Corona Direct (CD) and Yuzzu (former Touring Insurance) seem to have the most advantageous policies for those who don’t cover many kilometers. According to a survey by Corona Direct, the pioneer of ‘kilometer insurance policies’, the corona pandemic definitely changed our driving behavior. The study among more than 7 000 Belgian shows that 52% of interviewees use their cars far less often, while 34% use it as often as before the crisis.
Driving behavior changed
Numerous people adapted their driving behavior during the lockdown. Some started teleworking; others went shopping in the neighborhood (19%). Many opted for the bike (14%), some more often went on foot (13%), and others only used the car for short distances (12%).
Corona Direct discovered that most people drove fewer kilometers. “Since March 2020, we covered 15% fewer kilometers than during the same period last year.”
So, it is no surprise that many insurance companies, apart from Corona, now introduce a ‘kilometer policy’. The insurance company calculates your annual premium based on the estimated kilometers you will drive. The premium consists of a fixed base and a variable part based on the estimated kilometers you drive. Finally, you will pay for the real kilometers driven.
Test Aankoop/Test Achat says that Corona Direct is the only company in Belgium with a real kilometer policy. It’s the only company that calculates the real kilometers driven and even pays back the kilometers saved (€0,0074/km).
Other insurance companies offer a reduction in case you drive less. They use ‘kilometer scales’ of 5 000 or 10 000 kilometers. When exceeding those scales, the driver has to pay extra. However, when the driver does not meet the scale’s limit, he will not get any money back either.
“By March 2021, we will pay back about 2 million euros to clients who covered fewer kilometers than agreed on,” says CD CEO Els Blaton. It sounds tempting, especially if you consider a new car and, at the same time, you plan to telework more often.
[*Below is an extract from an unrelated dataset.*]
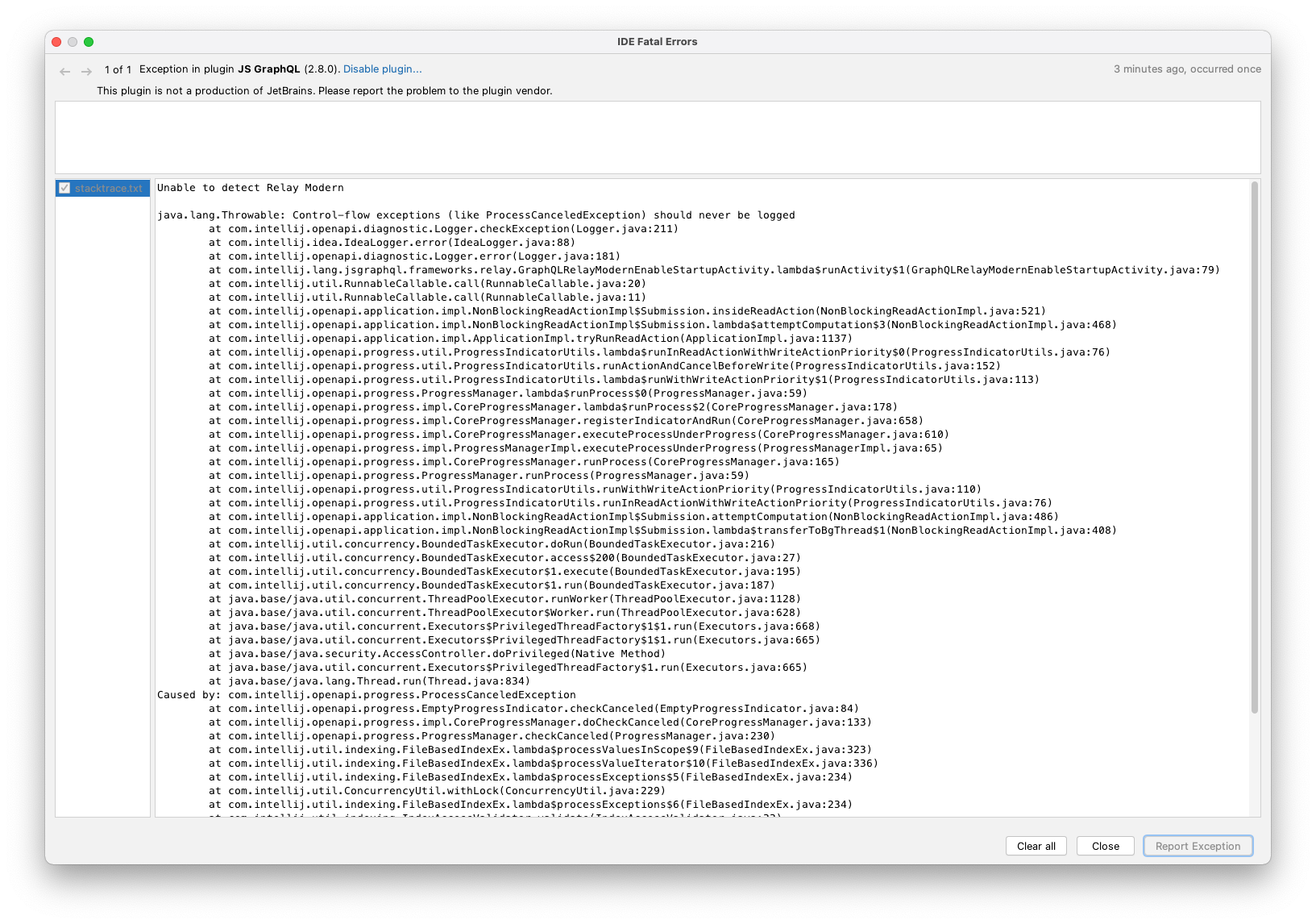The image size is (1316, 924).
Task: Click inside the comment field above the stack trace
Action: 657,137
TA compared the kilometer insurance of seven different insurance companies using a simulation. It used three car models (Renault Twingo, Ford Focus Clipper, and Mercedes CLA 180), all gasoline-powered, manual transmission, and a minimum of safety gadgets. They chose an imaginary 45-year-old driver, with a 25-year-old valid driver’s license, who was accident-free for the last five years.
According to Test Aaankoop’s calculations, Yuzzu and CD offered the most profitable formula (39% and 34,1%, respectively). Least advantageous were the policies of KBC, Belfius, and Allianz.